Ça, c’est la mentalité que le Canadien veut voir.

Il ne demande pas qu’on lui donne une place. Il sait qu’il doit en prendre une.

C’est justement ce qui rend la situation aussi tendue. Si Newhook et Evans demeurent un duo dans le béton, si Danault et Anderson continuent de jouer ensemble et si Florian devient suffisamment convaincant pour demeurer avec eux, alors Bolduc, Dach et Texier se retrouvent à devoir se battre pour les postes restants. (12e er 13 attaquants)

Voilà le véritable impact de Florian Xhekaj.

Il ne vient pas simplement ajouter un jeune joueur intéressant au groupe. Il vient réduire l’espace disponible pour les autres.

Et pendant qu’on se demande qui pourrait perdre sa place, Florian continue de courir partout sur la glace pour frapper tout ce qui bouge.

Il a même pris le temps de parler de son partenaire actuel, Josh Anderson, avec énormément d’admiration :

« C’est un gros bonhomme. De voir ce qu’il a accompli durant les séries et de pouvoir l’observer de près durant les entraînements, c’est une bête sur la glace. C’est un animal. Il est tellement rapide et il utilise tellement bien son gabarit. Je peux apprendre beaucoup de lui. »

Le « petit Xhekaj » est donc en train de trouver un nouveau modèle à Montréal.

Et ce n’est pas Arber.

C’est Josh Anderson.

Florian a également expliqué que son été avait été consacré à améliorer son coup de patin et à prendre de la masse :

« Je me sens rapide et fort.
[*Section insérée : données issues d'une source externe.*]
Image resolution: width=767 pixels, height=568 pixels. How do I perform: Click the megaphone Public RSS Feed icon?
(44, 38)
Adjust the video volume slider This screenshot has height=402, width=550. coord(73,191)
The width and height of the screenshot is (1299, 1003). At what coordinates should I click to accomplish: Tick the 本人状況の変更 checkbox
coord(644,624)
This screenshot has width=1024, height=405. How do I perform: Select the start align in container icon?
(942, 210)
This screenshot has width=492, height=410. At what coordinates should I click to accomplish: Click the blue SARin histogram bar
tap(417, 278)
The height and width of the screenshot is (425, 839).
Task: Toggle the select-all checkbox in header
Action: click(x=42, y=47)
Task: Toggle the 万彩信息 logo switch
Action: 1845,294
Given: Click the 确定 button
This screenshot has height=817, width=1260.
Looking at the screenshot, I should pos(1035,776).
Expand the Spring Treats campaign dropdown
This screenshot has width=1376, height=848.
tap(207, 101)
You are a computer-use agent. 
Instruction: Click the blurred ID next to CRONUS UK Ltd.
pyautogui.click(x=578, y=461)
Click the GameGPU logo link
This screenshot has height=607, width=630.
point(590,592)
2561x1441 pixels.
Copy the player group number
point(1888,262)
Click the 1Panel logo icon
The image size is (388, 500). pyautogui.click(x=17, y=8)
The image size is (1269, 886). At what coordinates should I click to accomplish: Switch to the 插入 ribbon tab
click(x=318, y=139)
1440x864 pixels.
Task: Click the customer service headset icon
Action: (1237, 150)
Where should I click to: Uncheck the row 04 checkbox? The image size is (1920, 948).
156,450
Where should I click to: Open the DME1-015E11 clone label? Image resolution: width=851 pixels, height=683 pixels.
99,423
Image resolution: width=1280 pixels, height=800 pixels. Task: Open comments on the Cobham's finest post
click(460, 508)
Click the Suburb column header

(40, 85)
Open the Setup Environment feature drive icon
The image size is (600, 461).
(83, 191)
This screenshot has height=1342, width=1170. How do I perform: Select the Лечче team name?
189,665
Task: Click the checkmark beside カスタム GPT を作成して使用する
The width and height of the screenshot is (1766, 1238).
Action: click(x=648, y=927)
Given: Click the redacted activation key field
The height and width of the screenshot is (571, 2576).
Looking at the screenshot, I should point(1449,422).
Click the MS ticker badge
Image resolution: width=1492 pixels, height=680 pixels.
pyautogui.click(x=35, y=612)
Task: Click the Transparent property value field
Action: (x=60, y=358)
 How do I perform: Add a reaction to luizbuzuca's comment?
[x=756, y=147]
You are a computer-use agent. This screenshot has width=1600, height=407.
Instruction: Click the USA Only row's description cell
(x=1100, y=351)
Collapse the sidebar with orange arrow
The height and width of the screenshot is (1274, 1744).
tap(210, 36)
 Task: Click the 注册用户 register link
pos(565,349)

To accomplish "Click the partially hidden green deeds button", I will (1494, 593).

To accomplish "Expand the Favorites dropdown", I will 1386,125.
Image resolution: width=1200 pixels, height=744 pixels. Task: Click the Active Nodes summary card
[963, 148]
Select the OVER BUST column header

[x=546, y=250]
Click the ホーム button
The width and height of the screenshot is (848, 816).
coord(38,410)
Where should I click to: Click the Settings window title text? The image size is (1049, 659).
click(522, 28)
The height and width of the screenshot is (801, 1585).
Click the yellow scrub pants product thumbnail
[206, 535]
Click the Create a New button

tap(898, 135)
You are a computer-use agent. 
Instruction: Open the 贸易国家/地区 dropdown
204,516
J’ai hâte que ça commence. » Il attribue notamment une partie de sa prise de masse aux plats préparés par sa mère, avec une petite touche d’humour : « Nous avons été très bien nourris. »

Tout ça donne un portrait assez savoureux : un jeune attaquant de 22 ans qui arrive au camp avec plus de confiance, plus de vitesse, plus de force, qui joue avec deux vétérans et qui commence à faire suffisamment de bruit pour qu’on se demande réellement où le Canadien pourrait lui faire une place.

Et maintenant, il y a cette fameuse Demolition Line.

Pour l’instant, ce n’est qu’un scénario imaginé par Florian Xhekaj. Arber demeure un défenseur et le Canadien doit d’abord déterminer où il veut utiliser ses joueurs indésirables à l’intérieur de son alignement.

Mais tout le monde sait qu'Arber le défenseur se retrouve dans la niche de Martin St-Louis.

Mais si le coach a le guts de placer Arber à l'attaque avec son frère et le train Anderson, il y aura un amphithéâtre au complet qui se lèvera pour enocurager les trois monstres.

Parce que trois Xhekaj-Anderson sur la même ligne, ça deviendrait le trio le plus dangereux de l'histoire de la LNH.

Florian Xhekaj n’est même plus seulement en train de rêver de la LNH. Il est en train de donner au Canadien une raison de rêver de lui.

Pincez-nous quelqu'un. On est en train de rêver.